The DEA wants enough funding to cover a $70,000 shortfall in the financial support it gets so buses can take students to and from the four schools in Hay River.
It seems the DEA has tried to solve the issue. It has bought its own buses and a couple of years ago instituted fees to try to cut into the deficit.
However, the fees failed – by the DEA’s own admission – to eliminate the shortfall as fewer students took the buses. That was apparently because parents found other ways to get their kids to school.
Now, the DEA is basically making its last stand on the issue, and wants enough funding to cover the shortfall and eliminate the user fees.
Of course, that funding would have to come from the Department of Education, Culture and Employment.
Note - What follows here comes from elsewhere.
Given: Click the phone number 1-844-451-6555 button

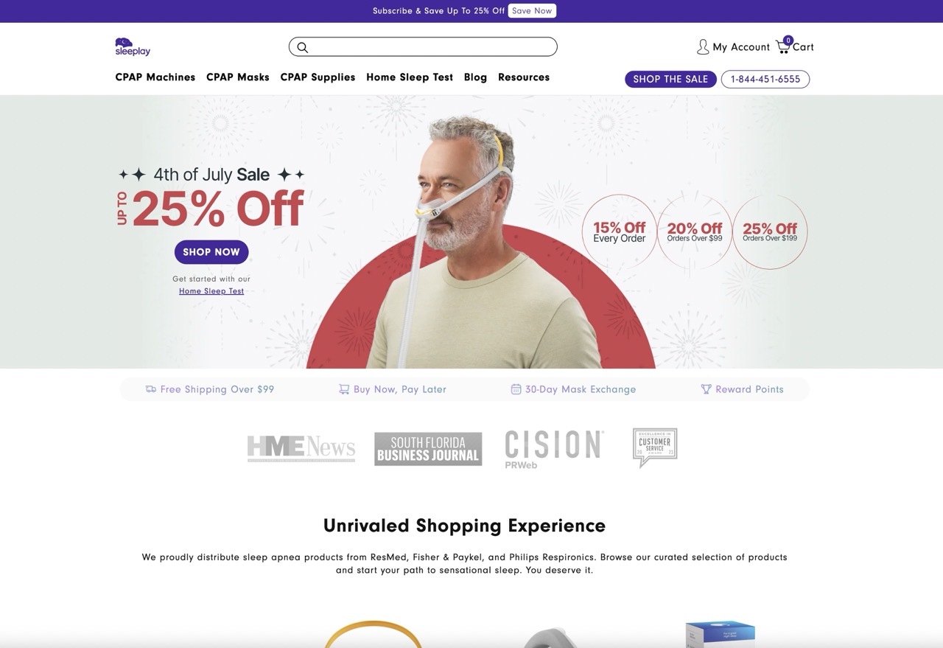Looking at the screenshot, I should point(765,79).
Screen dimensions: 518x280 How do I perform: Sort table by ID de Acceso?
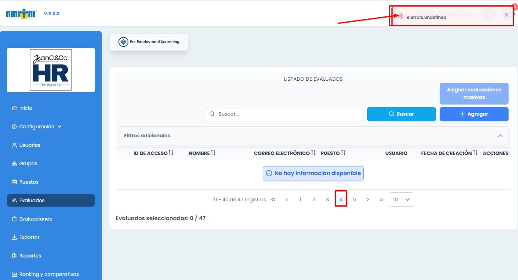pos(171,153)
School buses are not optional in Hay River.
While some communities are relatively compact and their students can often walk to school, Hay River definitely isn’t that. The community stretches from West Channel to Paradise Valley, which is 25 kilometres from the main section of town.
And like in all Northern towns, most of the school year is during the coldest months. So aside from the fact of simply getting kids to school, there is a definite issue of ensuring their safety.
Not to mention one other very important aspect of busing. It helps encourage attendance at school. It seems obvious that students will miss more school if it is difficult for families to get them there.
Eliminating school buses will obviously aggravate the problem relating to attendance and high school graduation rates in the NWT.
So you would hope, and expect, that something will be done to find enough funding and the school buses will still be running when classes resume in the fall. It would be good to say that is a certainty, but perhaps it is not.
For years now, the Town of Hay River has been complaining to the GNWT about having to provide highway rescue outside municipal boundaries. Some years ago, the town even threatened to stop offering highway rescue if the GNWT didn’t cough up more money for that essential service.
None of that happened, of course. The town didn’t stop providing highway rescue and GNWT funding is still lacking.
If that is an example for school busing, the GNWT might think the DEA is bluffing, and not provide more funding and see what happens.
That is quite possible.
But it’s a high-stakes game when children’s education and futures are the playing chips.
The best way for this game to end is for the GNWT to come through with more funding. It seems the DEA has made honest efforts over the past few years to solve the problem on its own.
It’s time for the Department of Education, Culture and Employment to step up.
If it doesn’t, perhaps the department should consider dropping the word education from its name.